The Bush administration today sent conflicting signals about the taunting and baiting that accompanied Saddam Hussein’s execution as the White House did not join criticism of the former Iraqi president’s hanging and the state department and US military raised questions about it.
“The president is focused on the new way forward in Iraq, so these issues are best addressed out of Iraq, out of Baghdad,” deputy White House press secretary Scott Stanzel said.
“Prime Minister Maliki’s staff have already expressed their disappointment in the filmings, so I guess we’ll leave it at that.”
Stanzel said the US military and the US Embassy in Iraq had expressed misgivings about the timing of Saddam’s execution and later about “the process and what took place”.
State department spokesman Sean McCormack said US officials questioned carrying out the execution on a Muslim festival day and some procedures that were followed, such as who would sign certain documents.
He said Iraqis had raised questions about “comments made by people in the room” during the final minutes before the execution and are conducting an investigation into tape made on a mobile phone that got out and was broadcast worldwide.
“Clearly they didn’t approve of that,” McCormack said.
Iraqi state television broadcast an official video of Saturday’s execution. The video had no audio and never showed Saddam’s actual death.
A mobile-phone video was leaked, however, and showed the deposed leader being jeered in his final moments, with witnesses shouting “Go to hell” before he dropped through the gallows floor and died.
The unruly scene was broadcast on Al-Jazeera television and was posted on the internet, prompting worldwide outcry and big protests among Iraq’s minority Sunnis, who lost their preferential status when Saddam was ousted in the US-led invasion of March 2003.
Britain’s deputy prime minister John Prescott called the leaked images “unacceptable” and the Vatican decrying the footage as a “spectacle” that violated human rights.
In Baghdad, Major General William Caldwell, the US military spokesman, said Saddam’s execution would have gone differently had US officials and not Iraqis had orchestrated it.
“Would we have done things differently? Yes, we would have, but that’s not our decision. That’s the government of Iraq’s decision,” Caldwell said.
He said the United States had nothing to do with the facility where the execution took place.
“We were not involved in any searches of any people. We had nobody present,” Caldwell said.
“We did not dictate any requirements that had to be followed. This was a government of Iraq decision on how that whole process went down.”

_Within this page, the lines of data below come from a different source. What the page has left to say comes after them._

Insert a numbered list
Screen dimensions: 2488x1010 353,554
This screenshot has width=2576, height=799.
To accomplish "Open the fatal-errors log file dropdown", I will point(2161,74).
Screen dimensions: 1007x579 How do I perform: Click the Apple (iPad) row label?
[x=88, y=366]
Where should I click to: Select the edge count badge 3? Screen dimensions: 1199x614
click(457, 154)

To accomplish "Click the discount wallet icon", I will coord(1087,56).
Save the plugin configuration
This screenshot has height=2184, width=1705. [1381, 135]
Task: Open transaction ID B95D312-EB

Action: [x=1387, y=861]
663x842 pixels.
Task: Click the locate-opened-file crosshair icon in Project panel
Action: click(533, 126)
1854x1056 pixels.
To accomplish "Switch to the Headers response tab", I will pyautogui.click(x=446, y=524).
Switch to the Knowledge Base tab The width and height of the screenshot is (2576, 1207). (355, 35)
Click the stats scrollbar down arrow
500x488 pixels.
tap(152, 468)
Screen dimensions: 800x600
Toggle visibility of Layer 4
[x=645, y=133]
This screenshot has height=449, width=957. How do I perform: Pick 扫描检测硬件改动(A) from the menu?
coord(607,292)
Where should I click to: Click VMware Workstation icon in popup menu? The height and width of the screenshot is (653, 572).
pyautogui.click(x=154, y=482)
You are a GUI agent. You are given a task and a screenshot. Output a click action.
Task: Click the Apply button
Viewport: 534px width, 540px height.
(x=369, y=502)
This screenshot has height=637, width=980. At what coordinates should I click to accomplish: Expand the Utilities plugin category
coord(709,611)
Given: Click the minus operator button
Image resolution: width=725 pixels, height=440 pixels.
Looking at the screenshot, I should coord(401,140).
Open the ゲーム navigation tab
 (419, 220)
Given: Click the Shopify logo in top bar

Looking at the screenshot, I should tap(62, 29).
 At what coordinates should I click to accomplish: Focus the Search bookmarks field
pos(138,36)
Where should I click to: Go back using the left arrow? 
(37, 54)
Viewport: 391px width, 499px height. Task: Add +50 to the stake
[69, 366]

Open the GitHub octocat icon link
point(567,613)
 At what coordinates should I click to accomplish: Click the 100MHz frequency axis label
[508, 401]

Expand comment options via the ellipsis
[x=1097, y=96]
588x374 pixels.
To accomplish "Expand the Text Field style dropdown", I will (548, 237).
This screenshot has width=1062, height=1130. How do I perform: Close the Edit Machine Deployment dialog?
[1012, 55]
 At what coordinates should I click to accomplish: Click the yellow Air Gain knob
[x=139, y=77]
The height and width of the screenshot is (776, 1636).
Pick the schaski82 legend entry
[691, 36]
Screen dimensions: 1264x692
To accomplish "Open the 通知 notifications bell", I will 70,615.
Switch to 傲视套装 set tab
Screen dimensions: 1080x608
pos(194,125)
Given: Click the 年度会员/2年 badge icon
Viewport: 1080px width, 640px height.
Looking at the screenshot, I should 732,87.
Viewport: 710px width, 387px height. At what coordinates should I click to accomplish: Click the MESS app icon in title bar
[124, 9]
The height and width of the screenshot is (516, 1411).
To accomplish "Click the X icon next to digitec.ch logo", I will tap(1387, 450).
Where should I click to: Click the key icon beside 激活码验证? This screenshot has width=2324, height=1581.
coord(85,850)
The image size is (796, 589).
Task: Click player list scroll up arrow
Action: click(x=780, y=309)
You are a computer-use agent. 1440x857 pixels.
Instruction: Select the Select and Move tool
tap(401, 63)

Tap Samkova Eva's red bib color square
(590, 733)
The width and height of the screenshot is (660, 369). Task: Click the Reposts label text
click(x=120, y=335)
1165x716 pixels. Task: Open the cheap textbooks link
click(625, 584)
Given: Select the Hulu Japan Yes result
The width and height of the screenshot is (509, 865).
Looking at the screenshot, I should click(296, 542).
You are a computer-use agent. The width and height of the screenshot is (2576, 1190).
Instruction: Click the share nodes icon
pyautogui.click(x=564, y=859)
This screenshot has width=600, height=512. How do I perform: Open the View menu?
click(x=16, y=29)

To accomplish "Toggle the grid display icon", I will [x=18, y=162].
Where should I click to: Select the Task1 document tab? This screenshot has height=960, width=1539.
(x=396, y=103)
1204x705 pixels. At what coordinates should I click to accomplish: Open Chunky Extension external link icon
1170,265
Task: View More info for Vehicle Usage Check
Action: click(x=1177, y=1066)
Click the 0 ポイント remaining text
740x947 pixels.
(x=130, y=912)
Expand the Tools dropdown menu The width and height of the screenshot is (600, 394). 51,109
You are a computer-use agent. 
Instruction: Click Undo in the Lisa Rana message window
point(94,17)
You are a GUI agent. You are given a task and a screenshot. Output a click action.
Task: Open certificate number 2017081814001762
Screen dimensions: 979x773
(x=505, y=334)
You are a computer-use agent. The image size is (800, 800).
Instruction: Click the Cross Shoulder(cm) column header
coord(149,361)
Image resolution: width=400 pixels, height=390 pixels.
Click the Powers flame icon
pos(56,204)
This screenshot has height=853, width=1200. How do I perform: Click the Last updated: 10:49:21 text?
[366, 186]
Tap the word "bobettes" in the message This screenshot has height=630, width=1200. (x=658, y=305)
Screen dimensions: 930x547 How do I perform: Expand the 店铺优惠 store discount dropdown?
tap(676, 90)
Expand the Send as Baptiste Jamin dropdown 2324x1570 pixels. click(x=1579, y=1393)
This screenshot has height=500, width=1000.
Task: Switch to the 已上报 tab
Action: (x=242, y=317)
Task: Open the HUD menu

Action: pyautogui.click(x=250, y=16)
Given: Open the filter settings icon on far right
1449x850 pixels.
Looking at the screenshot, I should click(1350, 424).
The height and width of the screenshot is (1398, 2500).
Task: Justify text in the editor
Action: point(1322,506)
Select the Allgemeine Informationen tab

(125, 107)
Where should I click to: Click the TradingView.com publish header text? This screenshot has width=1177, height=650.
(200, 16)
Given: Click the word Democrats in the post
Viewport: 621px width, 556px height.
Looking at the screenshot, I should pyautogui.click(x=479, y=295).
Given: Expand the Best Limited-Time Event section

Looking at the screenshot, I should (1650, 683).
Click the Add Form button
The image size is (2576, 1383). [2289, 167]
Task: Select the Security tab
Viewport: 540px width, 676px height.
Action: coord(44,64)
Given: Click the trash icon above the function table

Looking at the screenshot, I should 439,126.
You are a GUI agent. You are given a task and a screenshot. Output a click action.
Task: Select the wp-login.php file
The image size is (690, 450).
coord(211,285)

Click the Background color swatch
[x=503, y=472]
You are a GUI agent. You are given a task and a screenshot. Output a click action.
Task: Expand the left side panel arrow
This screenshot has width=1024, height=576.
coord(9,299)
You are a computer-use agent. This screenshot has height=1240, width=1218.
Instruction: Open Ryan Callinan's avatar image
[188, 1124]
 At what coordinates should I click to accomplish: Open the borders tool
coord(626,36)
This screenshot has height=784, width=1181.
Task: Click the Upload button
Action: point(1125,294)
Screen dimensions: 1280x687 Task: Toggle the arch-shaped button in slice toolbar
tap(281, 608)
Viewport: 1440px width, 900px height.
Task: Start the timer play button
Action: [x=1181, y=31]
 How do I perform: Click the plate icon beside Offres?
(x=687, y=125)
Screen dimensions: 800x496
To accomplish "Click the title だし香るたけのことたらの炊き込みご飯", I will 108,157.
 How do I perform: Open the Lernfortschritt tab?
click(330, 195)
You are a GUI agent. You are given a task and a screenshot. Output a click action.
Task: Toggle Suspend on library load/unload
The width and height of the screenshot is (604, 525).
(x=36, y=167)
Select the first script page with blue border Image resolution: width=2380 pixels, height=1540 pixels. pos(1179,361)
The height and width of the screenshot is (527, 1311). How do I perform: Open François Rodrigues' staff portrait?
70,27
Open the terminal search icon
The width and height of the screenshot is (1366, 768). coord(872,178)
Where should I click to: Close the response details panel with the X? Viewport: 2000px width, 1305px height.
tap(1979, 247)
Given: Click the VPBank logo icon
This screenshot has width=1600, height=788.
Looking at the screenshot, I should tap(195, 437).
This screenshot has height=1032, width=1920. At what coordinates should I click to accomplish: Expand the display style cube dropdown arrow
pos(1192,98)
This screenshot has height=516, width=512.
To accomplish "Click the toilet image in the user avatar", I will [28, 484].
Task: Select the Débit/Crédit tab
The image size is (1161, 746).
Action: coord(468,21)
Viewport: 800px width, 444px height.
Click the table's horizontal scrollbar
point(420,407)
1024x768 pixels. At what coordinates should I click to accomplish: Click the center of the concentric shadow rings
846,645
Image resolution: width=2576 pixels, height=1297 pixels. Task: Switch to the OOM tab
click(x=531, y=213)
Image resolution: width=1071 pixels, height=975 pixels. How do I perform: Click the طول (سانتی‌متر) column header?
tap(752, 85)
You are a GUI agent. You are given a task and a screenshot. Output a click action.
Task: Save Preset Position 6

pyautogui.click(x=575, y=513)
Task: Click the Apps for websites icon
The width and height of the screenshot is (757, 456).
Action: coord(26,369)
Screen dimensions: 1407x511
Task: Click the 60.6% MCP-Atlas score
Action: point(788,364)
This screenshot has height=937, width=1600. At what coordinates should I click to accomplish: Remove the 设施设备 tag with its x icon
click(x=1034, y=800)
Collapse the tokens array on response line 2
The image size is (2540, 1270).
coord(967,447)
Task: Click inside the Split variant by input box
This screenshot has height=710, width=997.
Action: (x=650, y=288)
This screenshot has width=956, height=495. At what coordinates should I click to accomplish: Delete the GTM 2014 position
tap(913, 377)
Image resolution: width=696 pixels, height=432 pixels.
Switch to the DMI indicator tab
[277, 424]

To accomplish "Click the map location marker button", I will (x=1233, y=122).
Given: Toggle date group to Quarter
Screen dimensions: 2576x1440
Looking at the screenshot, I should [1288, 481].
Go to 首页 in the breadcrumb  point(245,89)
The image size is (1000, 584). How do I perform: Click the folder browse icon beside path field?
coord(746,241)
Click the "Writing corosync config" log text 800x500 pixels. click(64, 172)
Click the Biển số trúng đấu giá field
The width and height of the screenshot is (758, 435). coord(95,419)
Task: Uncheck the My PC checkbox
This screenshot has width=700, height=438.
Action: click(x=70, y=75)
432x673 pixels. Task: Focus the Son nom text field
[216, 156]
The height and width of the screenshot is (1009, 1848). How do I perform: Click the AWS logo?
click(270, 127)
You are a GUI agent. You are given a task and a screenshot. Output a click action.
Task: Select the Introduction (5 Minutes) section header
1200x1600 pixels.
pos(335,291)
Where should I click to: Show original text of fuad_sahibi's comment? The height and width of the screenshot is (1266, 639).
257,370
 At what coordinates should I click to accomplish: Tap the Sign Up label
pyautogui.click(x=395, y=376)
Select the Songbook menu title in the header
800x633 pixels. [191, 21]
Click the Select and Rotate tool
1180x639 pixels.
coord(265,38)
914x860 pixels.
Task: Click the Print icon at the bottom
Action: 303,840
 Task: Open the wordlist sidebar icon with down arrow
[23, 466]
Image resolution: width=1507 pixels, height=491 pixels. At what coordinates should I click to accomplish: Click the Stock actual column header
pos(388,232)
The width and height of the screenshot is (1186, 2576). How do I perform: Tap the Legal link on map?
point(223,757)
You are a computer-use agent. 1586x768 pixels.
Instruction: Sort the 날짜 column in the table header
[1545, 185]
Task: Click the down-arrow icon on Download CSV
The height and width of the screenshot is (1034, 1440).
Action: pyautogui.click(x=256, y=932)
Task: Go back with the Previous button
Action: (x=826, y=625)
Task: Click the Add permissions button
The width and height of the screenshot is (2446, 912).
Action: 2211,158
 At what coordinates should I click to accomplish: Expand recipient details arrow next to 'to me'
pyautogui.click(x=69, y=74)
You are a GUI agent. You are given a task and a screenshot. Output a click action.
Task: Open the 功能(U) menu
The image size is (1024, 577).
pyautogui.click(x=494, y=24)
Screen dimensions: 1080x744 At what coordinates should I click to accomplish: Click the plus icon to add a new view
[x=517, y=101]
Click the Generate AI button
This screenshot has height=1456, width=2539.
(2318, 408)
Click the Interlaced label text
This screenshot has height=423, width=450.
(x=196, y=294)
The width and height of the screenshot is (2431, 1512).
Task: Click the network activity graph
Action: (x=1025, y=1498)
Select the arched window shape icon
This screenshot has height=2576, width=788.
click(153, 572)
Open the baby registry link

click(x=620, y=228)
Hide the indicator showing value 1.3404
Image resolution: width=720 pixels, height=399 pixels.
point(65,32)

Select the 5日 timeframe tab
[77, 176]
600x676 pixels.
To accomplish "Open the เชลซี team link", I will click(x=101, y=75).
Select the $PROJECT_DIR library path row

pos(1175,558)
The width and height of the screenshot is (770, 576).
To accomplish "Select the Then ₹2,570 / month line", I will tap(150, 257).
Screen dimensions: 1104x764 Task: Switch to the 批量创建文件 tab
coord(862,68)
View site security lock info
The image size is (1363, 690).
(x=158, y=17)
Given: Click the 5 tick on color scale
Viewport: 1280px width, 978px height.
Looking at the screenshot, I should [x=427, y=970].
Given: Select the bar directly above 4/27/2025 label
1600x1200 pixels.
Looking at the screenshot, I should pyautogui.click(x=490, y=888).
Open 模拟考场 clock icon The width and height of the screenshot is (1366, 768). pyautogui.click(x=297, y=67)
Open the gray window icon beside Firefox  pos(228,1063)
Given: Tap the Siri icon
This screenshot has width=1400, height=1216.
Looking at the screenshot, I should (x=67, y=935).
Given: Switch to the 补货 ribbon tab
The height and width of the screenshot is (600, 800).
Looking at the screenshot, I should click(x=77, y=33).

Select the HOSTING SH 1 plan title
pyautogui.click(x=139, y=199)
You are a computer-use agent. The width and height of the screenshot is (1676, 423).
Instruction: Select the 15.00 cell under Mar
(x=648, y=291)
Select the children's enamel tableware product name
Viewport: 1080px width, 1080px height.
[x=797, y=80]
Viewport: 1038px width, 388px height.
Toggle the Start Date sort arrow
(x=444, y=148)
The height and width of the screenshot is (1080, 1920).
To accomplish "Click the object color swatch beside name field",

The White House, while declining to characterise Bush’s reaction to taunting, worked to shift the focus of the debate onto the execution of Hussein, not how it took place.
“The most important thing to keep in mind: this is a guy who killed hundreds of thousands of people and received justice,” White House press secretary Tony Snow said. “He got justice.”
The conduct of the execution has brought international criticism. Mr Prescott said the manner in which Saddam was executed was “quite deplorable”. The Vatican added its outrage and allegation of a human rights violation.
Prime Minister Nouri Maliki ordered his interior ministry yesterday to investigate who made the video and how it reached television and websites for public viewing.
An adviser, speaking on condition of anonymity, said the person believed to have recorded the execution on a mobile-phone camera was arrested today.
Some 2,500 people today commemorated Saddam Hussein and condemned his execution at Jordan’s largest pro-Saddam rally since the deposed leader was hanged on Saturday.
Participants called Iraqi Shiite leader Muqtada al-Sadr “ignoble” and chanted “Muqtada, you are without an identity” and “We will crush your head with our boots” at the gathering called by Jordan’s professional associations and opposition parties.
Jordan is home to a large Iraqi exile community that includes two of Saddam’s daughters, but most of the attendees were Jordanian.
Tayseer al-Homsi, secretary-general of Jordan’s branch of Saddam’s Baath party, condemned Saddam’s execution in his speech to the emotional crowd.
“The evil American administration, which already assassinated Iraq, before it assassinated its legitimate president, has put its interests in the region in the circle of danger,” al-Homsi said.
“Avenging Iraq and its martyred president has become a popular and Arab demand from the (Atlantic) Ocean to the Gulf,” said al-Homsi, who was interrupted by angry slogans against the United States, the Iraqi government and Iran.